The Sri Lanka delegation has evidently been caught off guard by news that Ban Ki Moon plans to hand over the report by the UN Panel of Experts into allegations of war crimes and crimes against humanity in Sri Lanka to Navi Pillay, UN High Commissioner for Human Rights, imminently.
Samarasinghe fought back, reportedly criticising the UN for being 'biased' and for failing to inform Sri Lanka previously regarding the handing over of the report, and for the very fact Sri Lanka was informally discussed.
According to a report in the Sunday Times, Samarasinghe remarked,
"The Government of Sri Lanka was concerned at a growing trend in the Human Rights Council to depart from well established principles of procedures in the conduct of the affairs of the Council and noted the failure on the part of the High Commissioner to inform the concerned State, Sri Lanka, regarding a report about Sri Lanka that was transmitted between the Office of the High Commissioner for Human Rights and the Office of the United Nations Secretary-General."

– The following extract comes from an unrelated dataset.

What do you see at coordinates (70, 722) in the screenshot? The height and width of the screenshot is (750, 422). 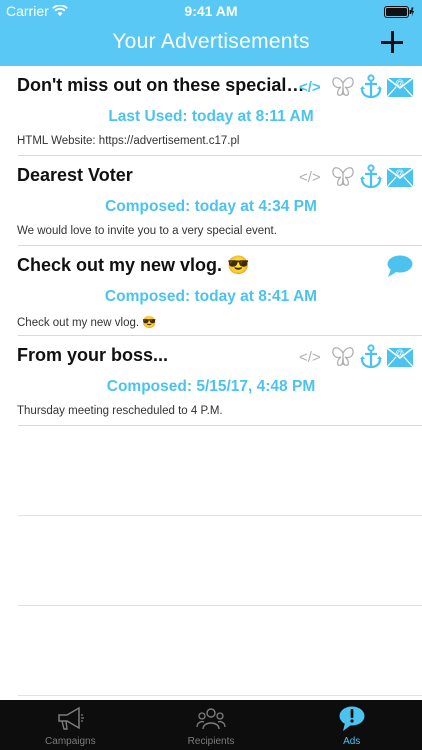 I see `megaphone-icon` at bounding box center [70, 722].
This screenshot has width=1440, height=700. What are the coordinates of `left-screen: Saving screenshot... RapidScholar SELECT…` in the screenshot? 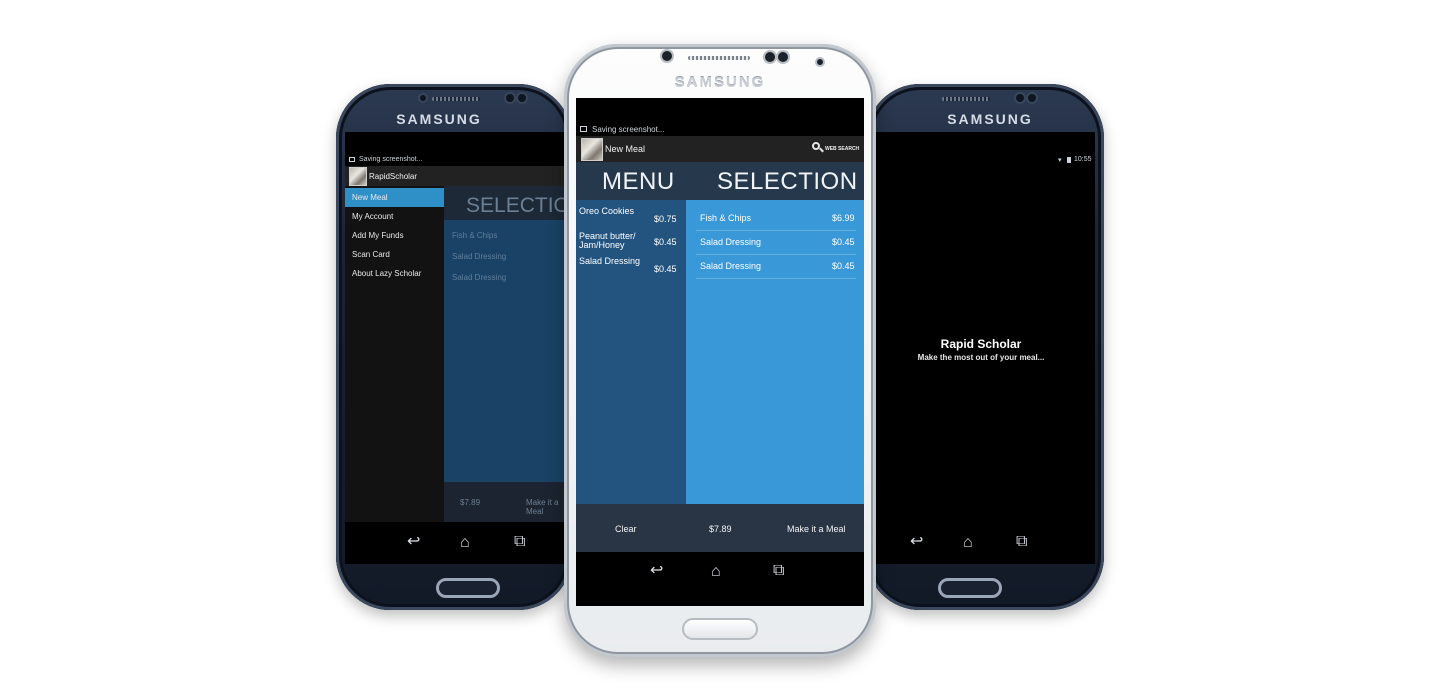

He is also said to have remarked, that the High Commissioner's 'failure' to inform the state in question, raises "serious concerns" and leads to a "loss in confidence" in the High Commissioner's office.
The ruffled Samarasinghe, attempting to seek cover behind the infamous LLRC, added, "It is critical to wait for that body to finish its deliberations and come up with its conclusions in due time."